Q Pourquoi les «sorties du placard» ne concernent-elles pas des athlètes de sport professionnel très populaires comme le hockey ou le football?
R Les grosses équipes de sport professionnel veulent inspirer la crainte à leurs adversaires, elles veulent qu’on les respecte. De la même façon que les entraîneurs de hockey parlent de façon très vague des blessures des joueurs lorsqu’ils évoquent le haut du corps ou le bas du corps, les propriétaires d’équipes considèrent qu’il ne faut pas se montrer vulnérable face aux adversaires. Ils pensent, à tort selon moi, que le fait d’avoir au sein de l’équipe un joueur ouvertement homosexuel constitue une faiblesse, car ce dernier peut être harcelé sur le terrain par l’autre équipe et leurs partisans. Dans leur esprit, l’équipe tire sa force de son unité. En plus, même si le Québec montre une ouverture d’esprit assez exceptionnelle par rapport à l’homosexualité, la situation peut être différente lorsque l’équipe joue dans le reste du Canada ou aux États-Unis. Certains joueurs peuvent craindre d’être stigmatisés s’ils jouent dans la même équipe qu’un homosexuel déclaré. Enfin, les clubs de sport professionnel tirent beaucoup de revenus de la vente de chandails ou d’affiches. Ils auraient peur de perdre de l’argent si les parents refusaient que leur jeune affiche dans sa chambre le poster d’un joueur homosexuel…
Q Certains joueurs, comme David Testo, brisent pourtant cette loi du silence…
R Cela reste des cas très isolés. La plupart du temps, les joueurs qui parlent ont déjà mis fin à leur carrière. Il me semble que le tout premier cas au football remonte à une trentaine d’années avec le coming out de David Kopay. Sa carrière a été finie, et il a dû gagner sa vie comme vendeur de tapis… Le sport est en retard par rapport au reste de la société. En 40 ans, on est passé au Canada de l’homosexualité considérée comme un crime par le législateur, au mariage gai et à l’adoption par des parents de même sexe. Certains responsables sportifs, comme le directeur des Maple Leafs de Toronto, se montrent aussi très ouverts et condamnent ouvertement l’homophobie. Reste qu’il n’y a pas d’exemples de joueurs faisant partie de grosses équipes qui ont déclaré leur homosexualité et à qui cela n’a pas nui. Alors qu’on peut citer des noms de politiciens et d’artistes ouvertement homosexuels, et pourtant très populaires, le sport professionnel semble constituer un des derniers lieux de la société où l’homophobie et le sexisme sont encore tolérés.

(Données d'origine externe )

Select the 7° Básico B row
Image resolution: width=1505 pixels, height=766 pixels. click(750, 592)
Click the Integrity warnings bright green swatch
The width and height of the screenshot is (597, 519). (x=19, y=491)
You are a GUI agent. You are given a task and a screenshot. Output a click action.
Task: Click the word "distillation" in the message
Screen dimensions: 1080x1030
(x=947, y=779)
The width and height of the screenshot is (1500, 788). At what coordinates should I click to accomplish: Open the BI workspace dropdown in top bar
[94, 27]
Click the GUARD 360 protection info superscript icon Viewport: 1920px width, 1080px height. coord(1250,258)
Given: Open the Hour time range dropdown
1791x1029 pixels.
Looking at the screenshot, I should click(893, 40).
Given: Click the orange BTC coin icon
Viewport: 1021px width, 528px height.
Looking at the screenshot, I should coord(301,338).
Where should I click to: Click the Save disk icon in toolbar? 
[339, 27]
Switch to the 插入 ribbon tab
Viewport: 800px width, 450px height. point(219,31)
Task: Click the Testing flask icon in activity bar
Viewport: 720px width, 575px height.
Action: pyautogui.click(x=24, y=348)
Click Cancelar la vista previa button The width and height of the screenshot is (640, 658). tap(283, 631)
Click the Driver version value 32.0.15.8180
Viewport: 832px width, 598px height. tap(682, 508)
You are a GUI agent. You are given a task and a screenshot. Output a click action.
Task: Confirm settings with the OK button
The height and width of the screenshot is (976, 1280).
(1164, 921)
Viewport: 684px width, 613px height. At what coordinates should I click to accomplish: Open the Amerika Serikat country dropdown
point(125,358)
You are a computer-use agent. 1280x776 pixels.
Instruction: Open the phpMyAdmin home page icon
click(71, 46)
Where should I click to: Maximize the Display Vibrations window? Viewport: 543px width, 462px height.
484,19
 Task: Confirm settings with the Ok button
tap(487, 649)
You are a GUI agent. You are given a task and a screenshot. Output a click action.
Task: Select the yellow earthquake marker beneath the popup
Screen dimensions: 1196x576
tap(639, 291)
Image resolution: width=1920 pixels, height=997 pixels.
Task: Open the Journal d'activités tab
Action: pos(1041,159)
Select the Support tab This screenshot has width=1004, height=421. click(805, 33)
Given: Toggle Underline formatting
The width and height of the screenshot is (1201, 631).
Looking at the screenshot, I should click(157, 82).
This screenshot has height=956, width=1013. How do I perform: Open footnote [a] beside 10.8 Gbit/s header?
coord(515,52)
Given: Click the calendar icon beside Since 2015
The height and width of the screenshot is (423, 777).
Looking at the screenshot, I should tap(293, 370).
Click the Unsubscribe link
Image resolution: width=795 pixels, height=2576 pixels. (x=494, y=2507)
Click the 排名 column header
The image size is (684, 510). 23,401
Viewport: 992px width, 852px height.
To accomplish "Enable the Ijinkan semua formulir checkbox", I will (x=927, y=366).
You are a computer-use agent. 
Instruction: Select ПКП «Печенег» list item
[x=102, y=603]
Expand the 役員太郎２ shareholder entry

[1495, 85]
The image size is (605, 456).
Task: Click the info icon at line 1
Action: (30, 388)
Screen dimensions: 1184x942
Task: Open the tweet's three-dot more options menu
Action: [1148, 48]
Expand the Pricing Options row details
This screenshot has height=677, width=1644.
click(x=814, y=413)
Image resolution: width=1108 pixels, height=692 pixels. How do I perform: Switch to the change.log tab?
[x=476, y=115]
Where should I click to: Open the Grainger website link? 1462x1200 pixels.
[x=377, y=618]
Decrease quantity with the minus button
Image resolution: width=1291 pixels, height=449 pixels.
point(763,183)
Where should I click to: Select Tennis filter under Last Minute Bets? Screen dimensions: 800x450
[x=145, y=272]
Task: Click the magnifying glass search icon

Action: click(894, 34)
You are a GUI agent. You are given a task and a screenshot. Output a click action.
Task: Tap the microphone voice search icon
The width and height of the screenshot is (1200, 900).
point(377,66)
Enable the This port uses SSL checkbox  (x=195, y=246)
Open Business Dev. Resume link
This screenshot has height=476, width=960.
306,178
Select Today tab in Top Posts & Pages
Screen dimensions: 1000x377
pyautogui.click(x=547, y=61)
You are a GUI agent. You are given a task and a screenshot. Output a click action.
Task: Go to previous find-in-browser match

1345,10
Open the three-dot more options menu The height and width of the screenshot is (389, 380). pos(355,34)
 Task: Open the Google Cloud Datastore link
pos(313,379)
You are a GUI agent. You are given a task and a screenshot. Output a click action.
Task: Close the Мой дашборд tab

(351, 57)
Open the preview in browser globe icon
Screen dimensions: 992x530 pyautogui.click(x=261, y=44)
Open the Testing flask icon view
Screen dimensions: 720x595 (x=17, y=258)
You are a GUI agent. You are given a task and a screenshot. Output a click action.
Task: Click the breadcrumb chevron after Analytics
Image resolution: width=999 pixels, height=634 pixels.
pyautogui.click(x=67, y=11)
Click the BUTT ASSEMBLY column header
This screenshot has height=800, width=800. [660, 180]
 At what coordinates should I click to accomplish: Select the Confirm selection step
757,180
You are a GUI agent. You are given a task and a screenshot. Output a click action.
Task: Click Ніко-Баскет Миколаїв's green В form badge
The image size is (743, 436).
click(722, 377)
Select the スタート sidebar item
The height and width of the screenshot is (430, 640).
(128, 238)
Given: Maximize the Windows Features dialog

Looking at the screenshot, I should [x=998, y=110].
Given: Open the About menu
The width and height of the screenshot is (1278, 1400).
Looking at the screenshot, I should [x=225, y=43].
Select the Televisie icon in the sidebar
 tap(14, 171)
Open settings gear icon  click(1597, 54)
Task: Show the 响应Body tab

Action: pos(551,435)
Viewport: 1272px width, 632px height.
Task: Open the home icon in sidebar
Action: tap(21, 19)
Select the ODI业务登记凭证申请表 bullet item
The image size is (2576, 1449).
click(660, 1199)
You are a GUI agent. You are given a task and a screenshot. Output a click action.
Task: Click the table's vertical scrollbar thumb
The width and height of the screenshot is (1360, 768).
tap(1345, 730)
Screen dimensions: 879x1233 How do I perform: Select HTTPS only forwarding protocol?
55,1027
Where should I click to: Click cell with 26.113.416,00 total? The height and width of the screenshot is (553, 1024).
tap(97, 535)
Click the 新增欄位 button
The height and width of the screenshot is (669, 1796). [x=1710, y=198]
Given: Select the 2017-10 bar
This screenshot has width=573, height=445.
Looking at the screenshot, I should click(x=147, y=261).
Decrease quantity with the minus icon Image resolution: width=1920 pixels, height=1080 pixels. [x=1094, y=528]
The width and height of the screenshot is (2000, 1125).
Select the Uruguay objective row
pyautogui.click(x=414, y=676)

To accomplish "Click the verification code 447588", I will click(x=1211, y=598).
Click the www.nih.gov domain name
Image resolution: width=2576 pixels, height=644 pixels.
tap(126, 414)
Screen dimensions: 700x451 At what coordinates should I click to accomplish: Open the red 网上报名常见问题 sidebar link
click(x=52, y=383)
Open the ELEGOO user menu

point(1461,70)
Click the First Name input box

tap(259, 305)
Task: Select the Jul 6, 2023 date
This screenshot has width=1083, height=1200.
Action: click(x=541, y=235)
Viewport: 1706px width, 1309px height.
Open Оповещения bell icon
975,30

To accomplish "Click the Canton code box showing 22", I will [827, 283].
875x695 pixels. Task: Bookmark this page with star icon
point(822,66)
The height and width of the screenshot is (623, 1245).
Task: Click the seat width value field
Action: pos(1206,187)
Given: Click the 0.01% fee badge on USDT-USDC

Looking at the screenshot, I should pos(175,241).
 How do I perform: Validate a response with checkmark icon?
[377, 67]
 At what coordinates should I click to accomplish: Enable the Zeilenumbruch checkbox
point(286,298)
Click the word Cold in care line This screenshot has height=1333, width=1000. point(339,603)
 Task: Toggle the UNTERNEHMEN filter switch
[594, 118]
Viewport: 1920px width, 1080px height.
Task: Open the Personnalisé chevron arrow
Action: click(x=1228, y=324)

Q Dans ces conditions, comment faire évoluer le sport professionnel?
R Je pense que c’est le public qui va permettre au changement de se faire. De la même façon que les spectateurs acceptent de moins en moins la violence et la bagarre au hockey, je crois qu’ils vont contribuer à ce que les équipes sportives reflètent la diversité de la société. Cela a pris du temps de voir des Noirs sur la patinoire. J’ai été agréablement surpris des réactions des internautes à la suite des déclarations de David Testo, même si certaines personnes ont écrit des horreurs sur certains blogues et sur certains sites. Beaucoup de gens ont exprimé leur soutien à ce joueur, qu’il s’agisse de parents ou de simples amateurs. Ce ne sont pas seulement les militants des droits des gais et des lesbiennes qui ont écrit. Il faut que les jeunes disposent de modèles dans toutes les sphères de la société, et pas seulement dans des métiers non traditionnels comme la mode ou le monde du spectacle.